WHAT TO WORK ON: Below are some records. Quote exactly the lines from the one that contains "How do I perform: Toggle" through the last, both included, and leave out the pictures.
★ ★ ★ ★
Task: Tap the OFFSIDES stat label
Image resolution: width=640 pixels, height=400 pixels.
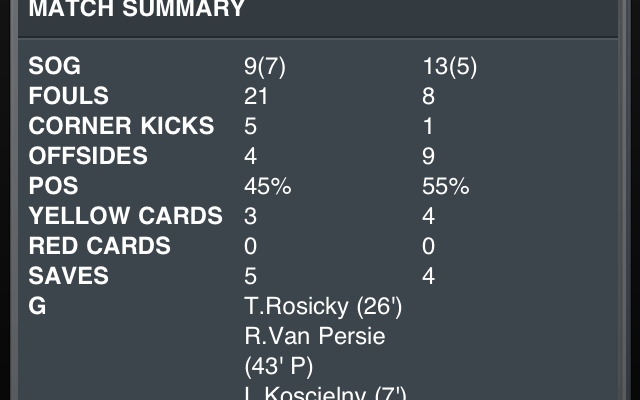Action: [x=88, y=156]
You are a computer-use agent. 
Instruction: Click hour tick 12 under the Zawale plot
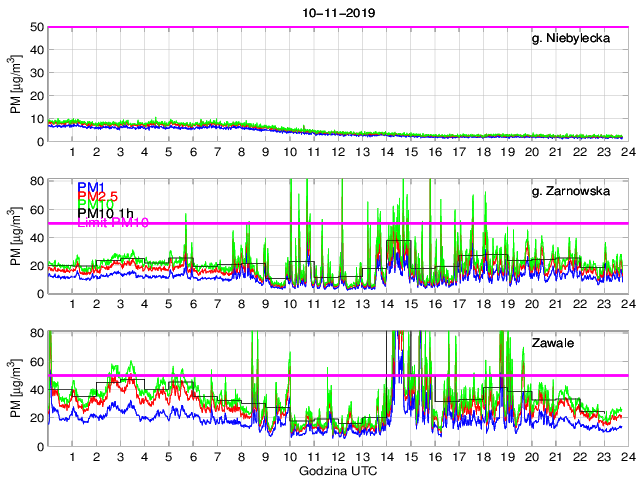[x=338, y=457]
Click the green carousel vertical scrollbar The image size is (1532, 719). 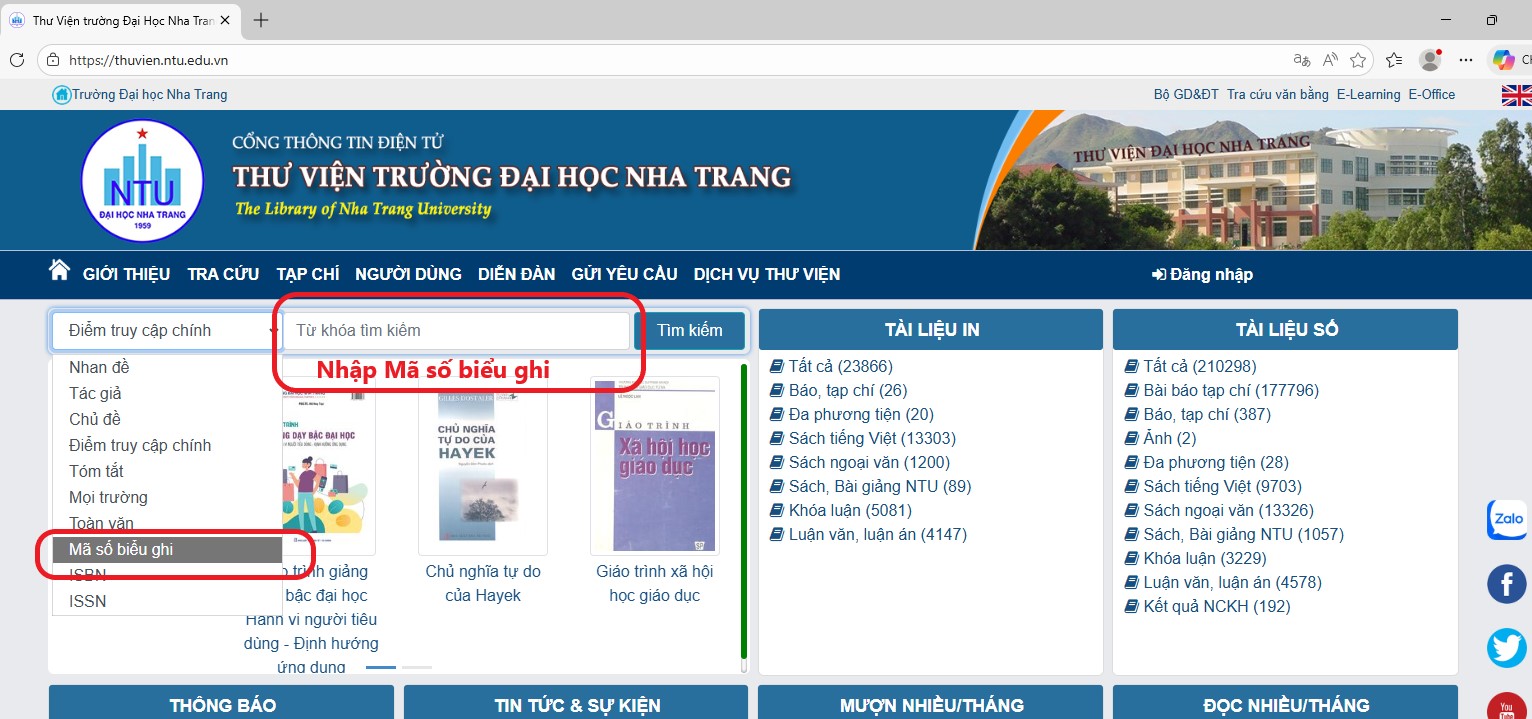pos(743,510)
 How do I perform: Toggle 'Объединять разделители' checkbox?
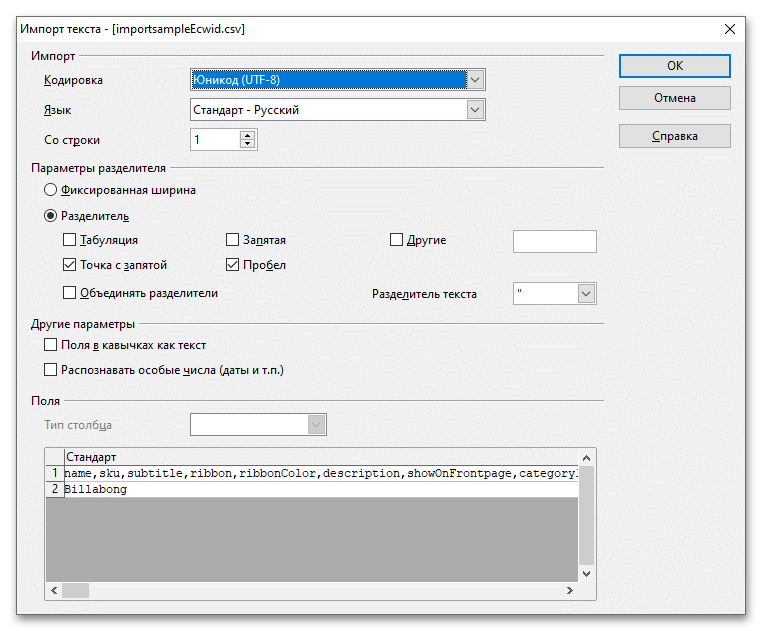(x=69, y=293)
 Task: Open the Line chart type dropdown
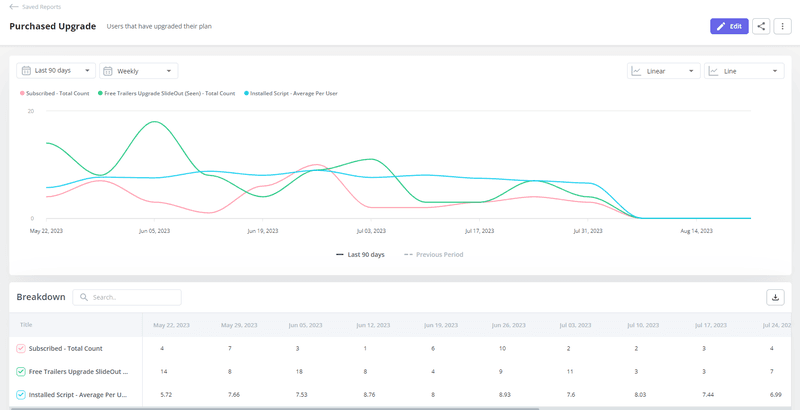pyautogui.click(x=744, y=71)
★ ★ ★ ★
EXPECTED ANSWER:
 How do I perform: Toggle 'Объединять разделители' checkbox?
(x=69, y=293)
 Task: Open the Line chart type dropdown
pyautogui.click(x=744, y=71)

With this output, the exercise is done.